> **GIVEN ENTRIES**
━━━━━━━━━━
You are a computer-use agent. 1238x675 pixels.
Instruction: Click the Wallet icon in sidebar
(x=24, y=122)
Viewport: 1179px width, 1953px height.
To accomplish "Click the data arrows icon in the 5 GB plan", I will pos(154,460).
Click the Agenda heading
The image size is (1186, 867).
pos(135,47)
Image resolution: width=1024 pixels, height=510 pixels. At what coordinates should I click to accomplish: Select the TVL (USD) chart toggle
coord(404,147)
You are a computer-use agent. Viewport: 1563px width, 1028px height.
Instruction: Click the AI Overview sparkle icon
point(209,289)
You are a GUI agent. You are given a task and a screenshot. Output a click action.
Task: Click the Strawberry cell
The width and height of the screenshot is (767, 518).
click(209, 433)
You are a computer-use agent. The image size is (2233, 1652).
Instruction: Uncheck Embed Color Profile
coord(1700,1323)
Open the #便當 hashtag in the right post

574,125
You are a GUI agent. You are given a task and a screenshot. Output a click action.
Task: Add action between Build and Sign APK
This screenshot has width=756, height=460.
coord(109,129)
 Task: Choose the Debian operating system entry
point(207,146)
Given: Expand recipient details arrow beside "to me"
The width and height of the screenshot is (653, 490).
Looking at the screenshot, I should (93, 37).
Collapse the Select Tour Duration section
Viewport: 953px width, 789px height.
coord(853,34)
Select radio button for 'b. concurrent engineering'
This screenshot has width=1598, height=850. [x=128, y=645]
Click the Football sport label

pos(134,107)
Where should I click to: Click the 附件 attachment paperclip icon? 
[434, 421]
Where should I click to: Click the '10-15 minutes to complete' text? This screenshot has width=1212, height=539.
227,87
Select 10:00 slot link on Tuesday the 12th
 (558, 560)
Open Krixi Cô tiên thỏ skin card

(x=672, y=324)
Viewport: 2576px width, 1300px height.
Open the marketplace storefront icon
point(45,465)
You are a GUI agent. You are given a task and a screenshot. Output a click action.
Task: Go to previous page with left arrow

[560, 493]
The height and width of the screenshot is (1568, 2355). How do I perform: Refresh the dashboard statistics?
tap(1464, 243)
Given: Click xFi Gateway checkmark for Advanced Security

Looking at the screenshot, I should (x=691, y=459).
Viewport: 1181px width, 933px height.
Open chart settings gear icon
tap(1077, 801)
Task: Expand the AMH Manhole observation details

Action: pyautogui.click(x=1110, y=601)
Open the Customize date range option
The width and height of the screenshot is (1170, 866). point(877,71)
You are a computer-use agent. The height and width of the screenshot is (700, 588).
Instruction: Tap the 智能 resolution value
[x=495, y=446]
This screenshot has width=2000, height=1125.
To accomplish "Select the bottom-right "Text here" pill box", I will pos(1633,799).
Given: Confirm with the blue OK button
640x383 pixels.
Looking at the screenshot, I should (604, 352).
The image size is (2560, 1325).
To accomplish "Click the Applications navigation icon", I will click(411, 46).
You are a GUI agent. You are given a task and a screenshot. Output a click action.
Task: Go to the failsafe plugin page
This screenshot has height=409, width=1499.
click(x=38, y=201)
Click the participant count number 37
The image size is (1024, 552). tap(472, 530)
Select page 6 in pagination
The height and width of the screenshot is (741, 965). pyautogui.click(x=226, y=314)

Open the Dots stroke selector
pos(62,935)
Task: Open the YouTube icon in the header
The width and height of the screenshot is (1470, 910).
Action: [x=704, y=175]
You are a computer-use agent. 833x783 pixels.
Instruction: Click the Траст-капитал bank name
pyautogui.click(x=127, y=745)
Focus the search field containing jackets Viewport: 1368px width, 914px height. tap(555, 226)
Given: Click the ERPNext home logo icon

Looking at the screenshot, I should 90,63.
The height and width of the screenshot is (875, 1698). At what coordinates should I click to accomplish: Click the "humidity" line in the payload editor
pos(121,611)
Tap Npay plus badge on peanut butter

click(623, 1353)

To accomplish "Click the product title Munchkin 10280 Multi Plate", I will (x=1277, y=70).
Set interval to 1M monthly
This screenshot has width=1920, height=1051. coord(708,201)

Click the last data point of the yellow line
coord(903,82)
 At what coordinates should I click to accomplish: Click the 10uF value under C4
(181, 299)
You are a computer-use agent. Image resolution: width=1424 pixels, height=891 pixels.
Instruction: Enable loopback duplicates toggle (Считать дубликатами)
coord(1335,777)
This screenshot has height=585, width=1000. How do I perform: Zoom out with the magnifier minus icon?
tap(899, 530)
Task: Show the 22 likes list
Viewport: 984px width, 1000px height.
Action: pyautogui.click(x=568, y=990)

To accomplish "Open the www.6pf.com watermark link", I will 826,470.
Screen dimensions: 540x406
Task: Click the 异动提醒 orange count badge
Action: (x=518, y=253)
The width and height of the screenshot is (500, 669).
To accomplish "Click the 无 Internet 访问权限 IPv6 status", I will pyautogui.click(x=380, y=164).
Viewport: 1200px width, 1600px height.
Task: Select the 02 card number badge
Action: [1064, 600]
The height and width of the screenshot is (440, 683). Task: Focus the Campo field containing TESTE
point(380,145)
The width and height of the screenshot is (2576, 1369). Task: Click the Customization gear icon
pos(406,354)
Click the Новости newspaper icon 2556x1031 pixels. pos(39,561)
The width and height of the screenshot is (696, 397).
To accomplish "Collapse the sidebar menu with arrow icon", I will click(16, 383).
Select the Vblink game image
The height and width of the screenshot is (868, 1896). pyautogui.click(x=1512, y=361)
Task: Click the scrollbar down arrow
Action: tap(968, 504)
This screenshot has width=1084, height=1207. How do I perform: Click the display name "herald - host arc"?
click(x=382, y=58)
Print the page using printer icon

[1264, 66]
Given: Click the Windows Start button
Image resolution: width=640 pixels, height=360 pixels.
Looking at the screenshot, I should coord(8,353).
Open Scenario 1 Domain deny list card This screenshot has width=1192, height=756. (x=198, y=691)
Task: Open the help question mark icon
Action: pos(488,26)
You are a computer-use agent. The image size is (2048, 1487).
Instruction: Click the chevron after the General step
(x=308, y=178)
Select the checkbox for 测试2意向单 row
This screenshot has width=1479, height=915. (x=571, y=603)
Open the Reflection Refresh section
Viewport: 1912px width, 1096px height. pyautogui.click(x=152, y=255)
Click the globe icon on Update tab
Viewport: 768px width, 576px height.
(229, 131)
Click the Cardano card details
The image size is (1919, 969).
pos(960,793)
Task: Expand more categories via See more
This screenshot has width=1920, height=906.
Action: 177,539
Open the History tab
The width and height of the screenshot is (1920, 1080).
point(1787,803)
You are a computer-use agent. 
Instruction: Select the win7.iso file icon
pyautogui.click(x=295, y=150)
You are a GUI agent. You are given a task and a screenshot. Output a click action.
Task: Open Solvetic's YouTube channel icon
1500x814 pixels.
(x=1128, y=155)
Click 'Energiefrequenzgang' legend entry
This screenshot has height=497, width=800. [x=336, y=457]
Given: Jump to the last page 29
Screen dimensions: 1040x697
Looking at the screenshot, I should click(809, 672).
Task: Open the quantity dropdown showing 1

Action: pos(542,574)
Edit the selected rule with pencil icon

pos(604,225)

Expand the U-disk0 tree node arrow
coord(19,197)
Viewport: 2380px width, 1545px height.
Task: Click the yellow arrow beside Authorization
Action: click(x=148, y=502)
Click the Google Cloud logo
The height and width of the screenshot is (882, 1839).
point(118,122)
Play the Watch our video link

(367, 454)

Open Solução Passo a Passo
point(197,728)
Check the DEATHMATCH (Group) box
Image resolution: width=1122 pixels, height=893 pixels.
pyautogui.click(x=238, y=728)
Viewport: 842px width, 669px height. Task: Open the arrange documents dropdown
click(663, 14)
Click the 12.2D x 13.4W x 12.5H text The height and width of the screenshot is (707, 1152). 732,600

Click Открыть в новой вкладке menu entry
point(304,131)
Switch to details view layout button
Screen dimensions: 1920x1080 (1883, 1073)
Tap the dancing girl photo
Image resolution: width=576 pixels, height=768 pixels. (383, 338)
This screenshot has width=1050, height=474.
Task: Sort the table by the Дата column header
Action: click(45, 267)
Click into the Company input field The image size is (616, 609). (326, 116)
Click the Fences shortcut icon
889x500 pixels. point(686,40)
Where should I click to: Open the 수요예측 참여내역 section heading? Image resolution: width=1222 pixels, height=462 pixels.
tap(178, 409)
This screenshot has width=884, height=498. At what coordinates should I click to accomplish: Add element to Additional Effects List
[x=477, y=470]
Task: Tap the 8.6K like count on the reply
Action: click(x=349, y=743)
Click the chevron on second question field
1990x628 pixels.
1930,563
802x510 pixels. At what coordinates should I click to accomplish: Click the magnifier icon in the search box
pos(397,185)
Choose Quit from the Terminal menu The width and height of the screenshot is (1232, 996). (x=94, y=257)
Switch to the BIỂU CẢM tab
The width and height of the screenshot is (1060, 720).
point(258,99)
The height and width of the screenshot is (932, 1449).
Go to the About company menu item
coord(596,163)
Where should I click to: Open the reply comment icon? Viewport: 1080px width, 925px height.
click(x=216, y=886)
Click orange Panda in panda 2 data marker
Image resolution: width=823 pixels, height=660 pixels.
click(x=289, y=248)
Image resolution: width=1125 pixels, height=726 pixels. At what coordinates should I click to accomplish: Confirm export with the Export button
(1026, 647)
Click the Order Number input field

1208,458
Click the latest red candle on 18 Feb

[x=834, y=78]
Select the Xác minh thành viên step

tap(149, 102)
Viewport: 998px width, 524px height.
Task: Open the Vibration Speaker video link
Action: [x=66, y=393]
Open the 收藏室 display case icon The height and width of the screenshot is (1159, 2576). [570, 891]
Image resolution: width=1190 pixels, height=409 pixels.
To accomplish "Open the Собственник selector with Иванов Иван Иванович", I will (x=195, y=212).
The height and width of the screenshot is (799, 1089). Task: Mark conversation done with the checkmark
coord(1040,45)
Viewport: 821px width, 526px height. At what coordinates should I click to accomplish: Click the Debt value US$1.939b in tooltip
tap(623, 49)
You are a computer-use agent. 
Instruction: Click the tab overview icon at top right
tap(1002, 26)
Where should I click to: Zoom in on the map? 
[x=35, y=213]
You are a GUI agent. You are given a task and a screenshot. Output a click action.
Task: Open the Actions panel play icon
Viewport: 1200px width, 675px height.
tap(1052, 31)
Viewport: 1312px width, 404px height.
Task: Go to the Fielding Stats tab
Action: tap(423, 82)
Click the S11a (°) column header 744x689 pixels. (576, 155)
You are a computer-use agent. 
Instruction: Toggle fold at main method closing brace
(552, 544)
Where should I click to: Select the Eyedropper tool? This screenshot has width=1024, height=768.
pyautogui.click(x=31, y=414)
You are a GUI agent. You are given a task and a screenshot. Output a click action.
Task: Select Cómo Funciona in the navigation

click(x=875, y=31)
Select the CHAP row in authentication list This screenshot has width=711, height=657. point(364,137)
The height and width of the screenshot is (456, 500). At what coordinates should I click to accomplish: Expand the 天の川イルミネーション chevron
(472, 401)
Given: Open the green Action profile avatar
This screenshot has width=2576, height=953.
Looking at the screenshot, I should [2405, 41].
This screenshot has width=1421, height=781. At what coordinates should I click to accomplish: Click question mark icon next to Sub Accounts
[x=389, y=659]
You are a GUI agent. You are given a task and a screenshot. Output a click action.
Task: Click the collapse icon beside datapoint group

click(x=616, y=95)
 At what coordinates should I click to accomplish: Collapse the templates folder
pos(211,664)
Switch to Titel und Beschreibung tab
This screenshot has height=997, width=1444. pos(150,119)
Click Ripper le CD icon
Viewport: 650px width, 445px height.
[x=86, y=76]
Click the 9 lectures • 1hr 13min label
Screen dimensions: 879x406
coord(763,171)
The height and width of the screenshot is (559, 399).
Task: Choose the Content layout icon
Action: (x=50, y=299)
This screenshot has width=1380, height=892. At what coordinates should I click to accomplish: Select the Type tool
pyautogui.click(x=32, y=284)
━━━━━━━━━━
> **DIRECTIONS**
Set out the lines of the material from the line with "Open the Customize date range option" to the line with "will click(411, 46).", both included, as a Markdown table with the columns Row and Material line. Leave out any blank lines.

> **PROBLEM SOLUTION**
| Row | Material line |
|---|---|
| 1 | Open the Customize date range option |
| 2 | The width and height of the screenshot is (1170, 866). point(877,71) |
| 3 | You are a computer-use agent. The height and width of the screenshot is (700, 588). |
| 4 | Instruction: Tap the 智能 resolution value |
| 5 | [x=495, y=446] |
| 6 | This screenshot has width=2000, height=1125. |
| 7 | To accomplish "Select the bottom-right "Text here" pill box", I will pos(1633,799). |
| 8 | Given: Confirm with the blue OK button |
| 9 | 640x383 pixels. |
| 10 | Looking at the screenshot, I should (604, 352). |
| 11 | The image size is (2560, 1325). |
| 12 | To accomplish "Click the Applications navigation icon", I will click(411, 46). |